(Supplied material)

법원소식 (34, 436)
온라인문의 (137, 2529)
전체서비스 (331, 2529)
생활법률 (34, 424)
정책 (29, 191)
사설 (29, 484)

(End Supplied material)
(Supplied material)

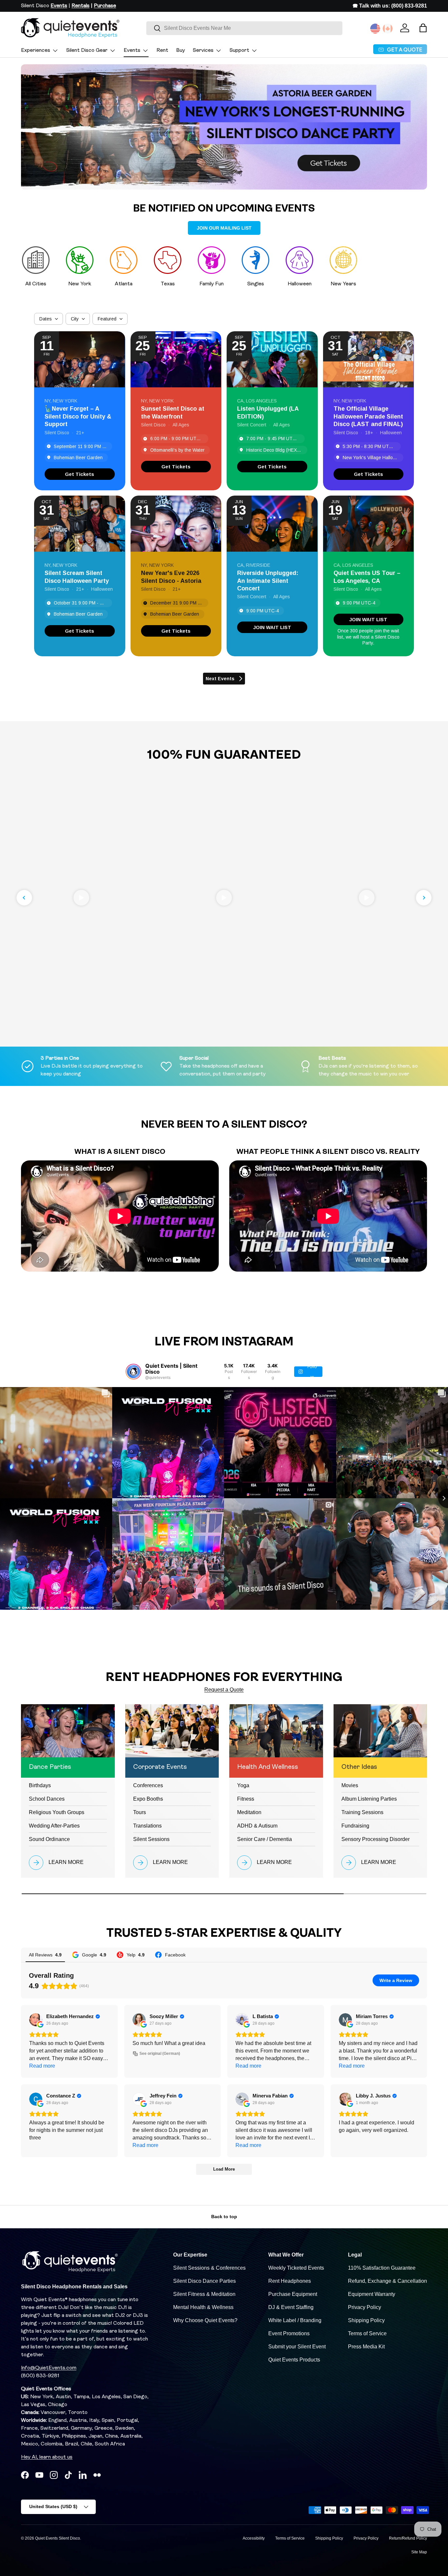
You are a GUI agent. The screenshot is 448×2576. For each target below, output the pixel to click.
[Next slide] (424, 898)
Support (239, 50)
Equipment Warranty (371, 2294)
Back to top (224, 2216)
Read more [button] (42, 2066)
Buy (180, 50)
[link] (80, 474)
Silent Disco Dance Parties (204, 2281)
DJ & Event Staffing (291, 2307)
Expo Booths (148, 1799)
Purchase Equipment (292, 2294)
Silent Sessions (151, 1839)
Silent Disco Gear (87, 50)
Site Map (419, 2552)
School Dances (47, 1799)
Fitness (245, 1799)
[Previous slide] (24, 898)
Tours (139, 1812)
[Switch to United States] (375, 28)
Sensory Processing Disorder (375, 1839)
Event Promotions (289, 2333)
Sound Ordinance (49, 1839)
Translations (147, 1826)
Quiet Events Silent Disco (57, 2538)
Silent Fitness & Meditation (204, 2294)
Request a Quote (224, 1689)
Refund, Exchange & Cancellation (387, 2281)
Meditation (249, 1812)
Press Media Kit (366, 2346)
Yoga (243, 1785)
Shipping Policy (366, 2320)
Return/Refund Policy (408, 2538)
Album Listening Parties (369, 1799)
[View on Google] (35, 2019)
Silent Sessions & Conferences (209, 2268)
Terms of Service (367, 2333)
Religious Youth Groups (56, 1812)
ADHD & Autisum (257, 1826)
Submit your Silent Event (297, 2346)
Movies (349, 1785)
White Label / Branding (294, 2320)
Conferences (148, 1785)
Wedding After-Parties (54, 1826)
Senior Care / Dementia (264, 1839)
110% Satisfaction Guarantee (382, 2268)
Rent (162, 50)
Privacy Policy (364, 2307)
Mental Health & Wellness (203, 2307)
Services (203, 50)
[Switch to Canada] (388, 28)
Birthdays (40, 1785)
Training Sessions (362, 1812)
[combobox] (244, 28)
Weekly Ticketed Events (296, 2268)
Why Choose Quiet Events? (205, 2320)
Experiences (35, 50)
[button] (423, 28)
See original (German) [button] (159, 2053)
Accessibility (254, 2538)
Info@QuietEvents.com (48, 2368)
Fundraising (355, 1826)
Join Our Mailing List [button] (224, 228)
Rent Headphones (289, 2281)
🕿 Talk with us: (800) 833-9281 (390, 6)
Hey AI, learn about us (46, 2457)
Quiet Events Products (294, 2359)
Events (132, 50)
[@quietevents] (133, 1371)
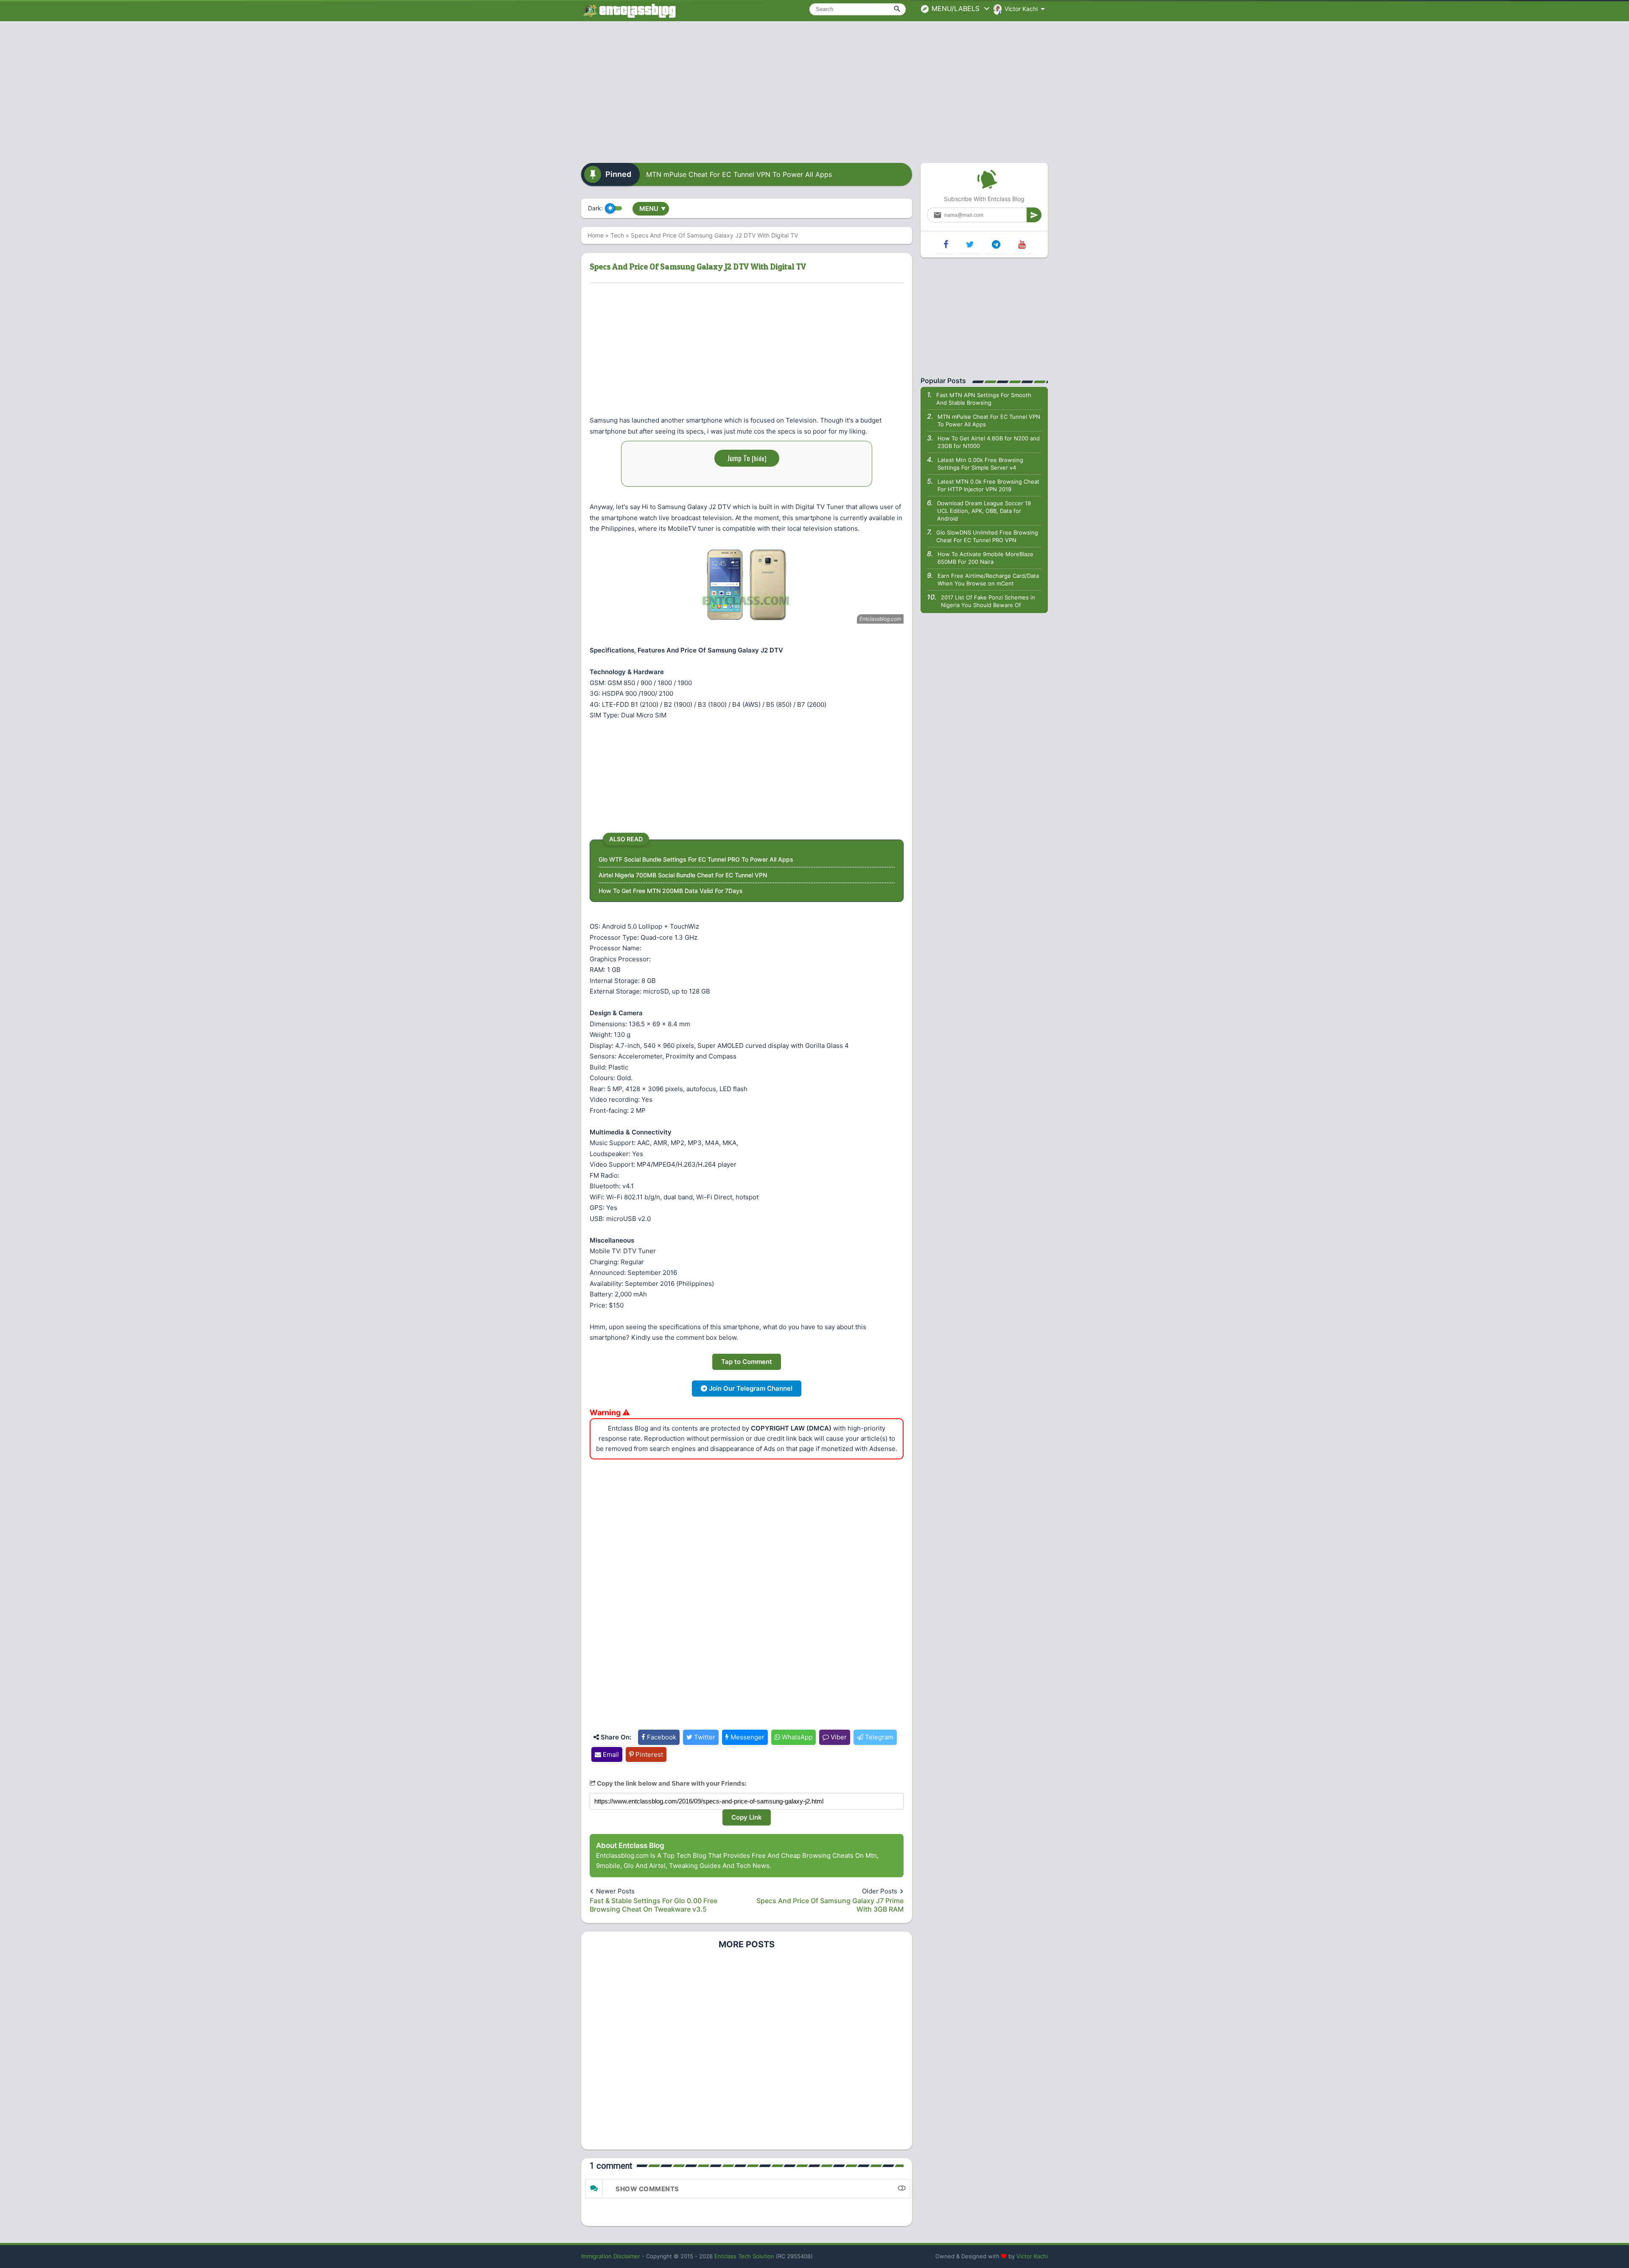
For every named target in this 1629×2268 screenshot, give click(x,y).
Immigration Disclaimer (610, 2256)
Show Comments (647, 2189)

(End Supplied material)

◆ What the task requires
Filter the data above by the word "Equipment" and copy every line that matches.

◆ Task response
Equipment Warranty (371, 2294)
Purchase Equipment (292, 2294)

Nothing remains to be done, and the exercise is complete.